The structured links/nodes seem to have mostly disadvantages:
1. Shorter links are weaker now than longer ones due to compressed diagonal sublinks
2. The nodes are stiff and seem to break easily (in some situations they behave like ultra short (=ultra weak) links)
3. There are strange lateral forces induced to adjacent links when a node gets compressed (easy to see on top of cable carriers when you dont remove the lateral link between left and right carriers
4. the orthogonal arranged nodes look awkward in arches, and makes the arch really fragile now
5. I guess, it takes *much* more CPU time to calculate
Seeing all this (and I´m sure CL has been aware of this when changing the design), I wonder why it was changed.
2 guesses: CL wanted to have stiff nodes (better matches reality, but taking the first point into account I´d say it is worse now)
CL wanted to make better looking (not so simple) bridges (but taking the 4th point into account I´d say it is worse now)
Doh.. a 3rd guess: Did CL want to free us from the need to have supports going into the 3rd dimension to avoid the bridge falling to the side? But a simple X between symmetric links would have done the job, too (maybe generated automagically like the lateral link now)..

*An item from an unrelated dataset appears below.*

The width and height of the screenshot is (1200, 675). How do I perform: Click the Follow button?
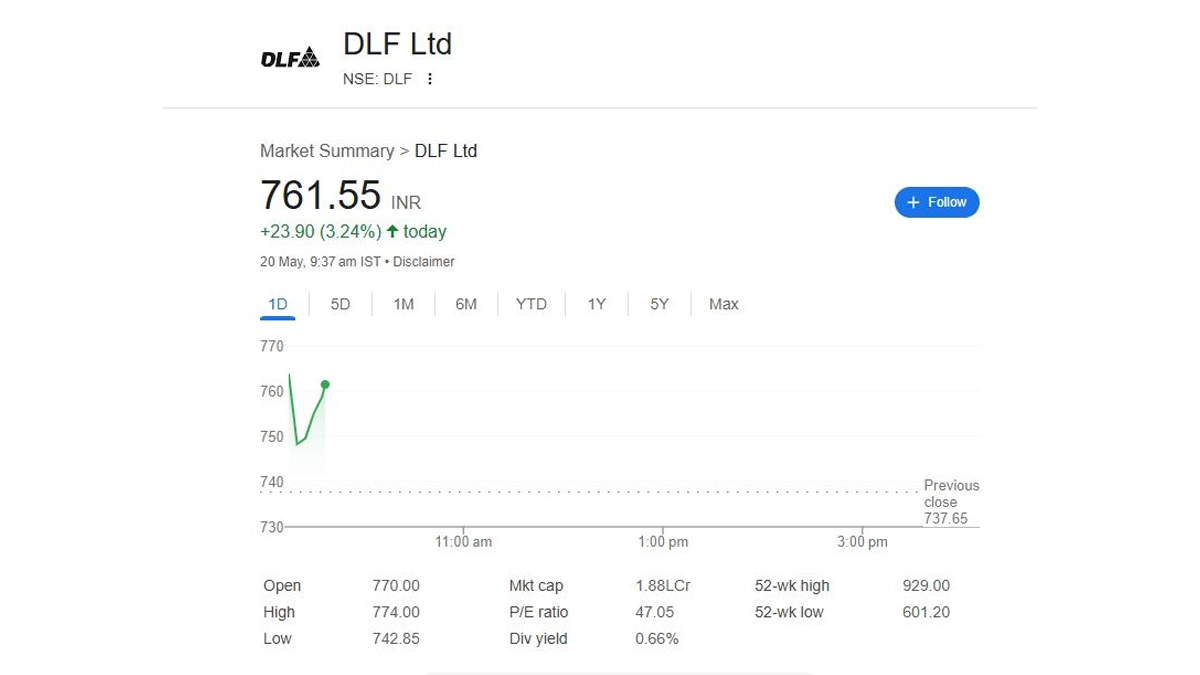(937, 202)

What do I miss here? What was the real ´design decision advantage´ of the structured approach?
(Edited by Calis at 1:47 am on Oct. 23, 2001)
Thats just me though... Many people I talk to like the old style more. Might have something to do with processor power being choked by all those bars.
Torsion is the twisting force, which can be more devastating than any other if you happen to get it wrong.
Torsion is also quite difficult to calculate and would probably add heavily to CPU usage during the game, so I'm guessing that this is a simplified version. Either way, I like the system.....it's enough of a challenge without being tedious IMHO.
(Edited by panther at 9:31 am on Oct. 25, 2001)
Torsion doesn't really seem much more difficult to calculate than tension and compression; you just multiply force by distance from a point to get the torque about that point. It's more expensive to calculate torque than not to calculate it, but it's less expensive to calculate tension, compression, and torque for one beam than to calculate only tension and compression for a dozen beams.
I know I'm playing Devil's Advocate here, but I do enjoy the game a lot. I just think that the new multibeam design adds a lot of frustration by making your bridges weaker and making train runs take longer.
I think that a future consideration would be if there are two beams that are connected at their endpoints, the joining box should be normal to the perpendicular bisector of the angle between them. meaning if two light steel beams were to join at a 90 degree angle, the joint would be orientated at 45 degrees. If a heavy steel or cable were attached to that joint as well, the joint would be orientated to the two beams that are of similar material.
This would solve problems with building the arch and making it look pretty. It would also add strength to the design. Where this would be a problem is when creating a joint made of three or more same material beams. Perhaps it sould be vertical in that case, or perhaps have a "handle" that extends from the joint allowing you to rotate the orientation. That would be really cool.
b) Rotating joint boxes runs the danger of twisting the adjoining bars. If you have three bars that are not coplanar (= in the same plane), you will get twist.
c) If it is worth the effort of checking for condition b) - need only be done in the editor - my suggestion would be to set orientientation when the second bar is connected to the joint and not change it afterwards unless a non-coplanar beam is attached (it reverts to regular orientation then).
Orientation is also changed when after deletion, only two beams remain.
That way, you don't need extra interface stuff, yet have the orientation under your control.